Collective invasion in breast cancer requires a conserved basal epithelial program

Kevin J. Cheung, Edward Gabrielson, Zena Werb, and Andrew J. Ewald,

Cell (2013) 155, 1639–1651

Speaker: Hsin-I Wang (汪欣儀)                           Time: 14:00~15:00, April 23, 2014

Commentator: Dr. Yao Chang (張堯 博士) Place: Room 601

Abstract :

Nowadays, cancer is a large group of diseases overall the world. Among these cases, breast cancer accounts for 22.9%, even more, of all cancers in women. There are about 0.5 million breast cancer patients dead each year. Metastasis is the most threatens cause of death for breast cancer patients. Invasion is a fundamental step in tumor progression and a driving force for metastasis. Clinically, the transition from in situ to invasive breast cancer correlates with a strong reduction in overall survival (1). Carcinomas typically invade as a cohesive multi-cellular unit, a process termed collective invasion. When metastasis occurs, single cells on the edge of a tumor, termed leader cells, act as guides to leave the tumor nest, with many tumor cells following behind. A central problem in collective invasion is how a group of adherent epithelial cancer cells acquires motile invasive behavior (2). The authors found that those leader cells expressed cytokeratin14 (K14), which can regulate different cellular processes like apoptosis, cell transformation, cell migration and cell differentiation (3). K14 helps the formation of cytoskeleton of many cell types, giving them structure and helping them to move. K14 was present in almost all leader cells but was very rare in the noninvasive parts of the tumor. The more invasive a tumor was, the more cells with K14 it had. The authors obtained breast tumors from MMTV-PyMT mice and injected tumor cells without K14 into another mice. They found that the new tumors showed smooth borders, with essentially no invasions occurring. They also noted that those tumor cells require K14 to lead the invasion, and the tumor cells need only some leader cells to start the process of metastasis. The results suggest that targeting a basal invasive program expressed in a minority of tumor cells is sufficient to disrupt the invasive process in an advanced carcinoma.

References :

1.      Polyak K. Molecular markers for the diagnosis and management of ductal carcinoma in situ. J. Natl. Cancer. Inst. Monogr. 41, 210-213 (2010).

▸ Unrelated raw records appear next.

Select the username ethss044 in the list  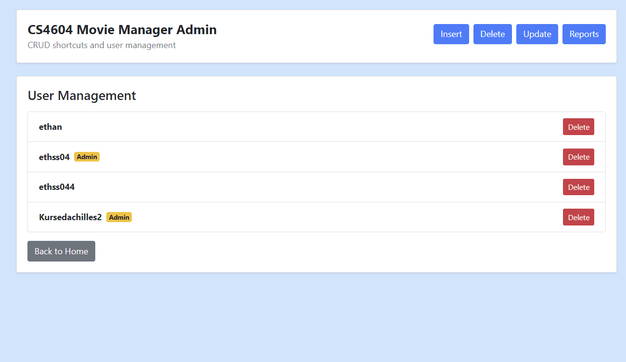click(57, 187)
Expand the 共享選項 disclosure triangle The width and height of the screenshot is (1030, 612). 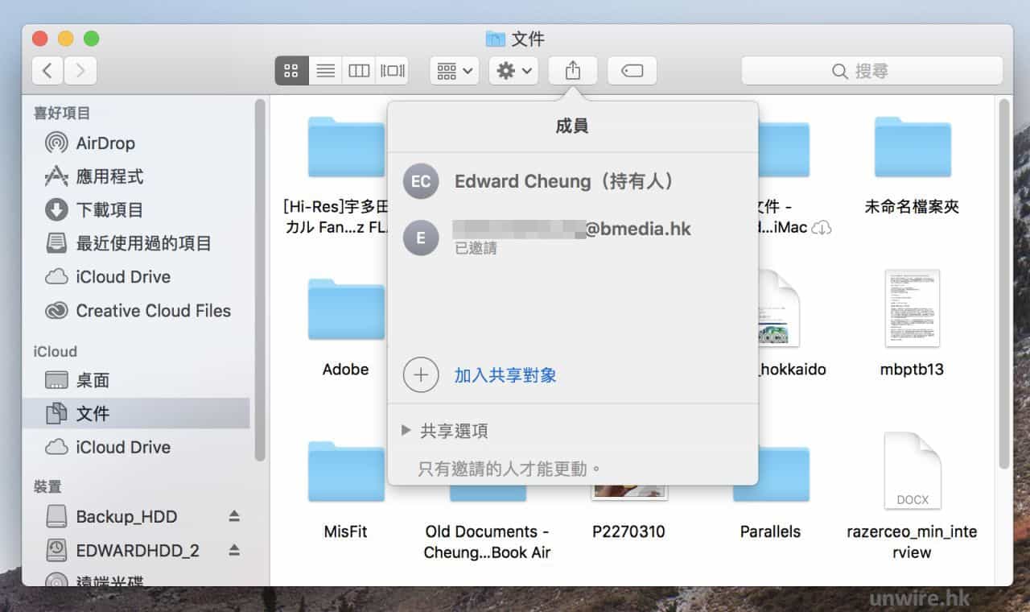tap(406, 431)
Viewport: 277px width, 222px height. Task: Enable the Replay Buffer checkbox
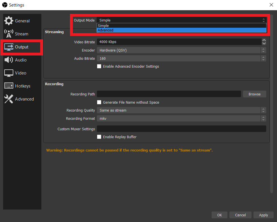pyautogui.click(x=99, y=137)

2.     Ryan S. Gray, Kevin J. Cheung, and Andrew J. Ewald. Cellular mechanisms regulating epithelial morphogenesis and cancer invasion. Curr. Opin. Cell Biol. 22, 640-650 (2010).

3.     Xiaoou Pan, Ryan P. Hobbs, and Pierre A. Coulombe. The expanding significance of keratin intermediate filaments in normal and diseased epithelia. Curr. Opin. Cell Biol. 25, 47-56 (2013).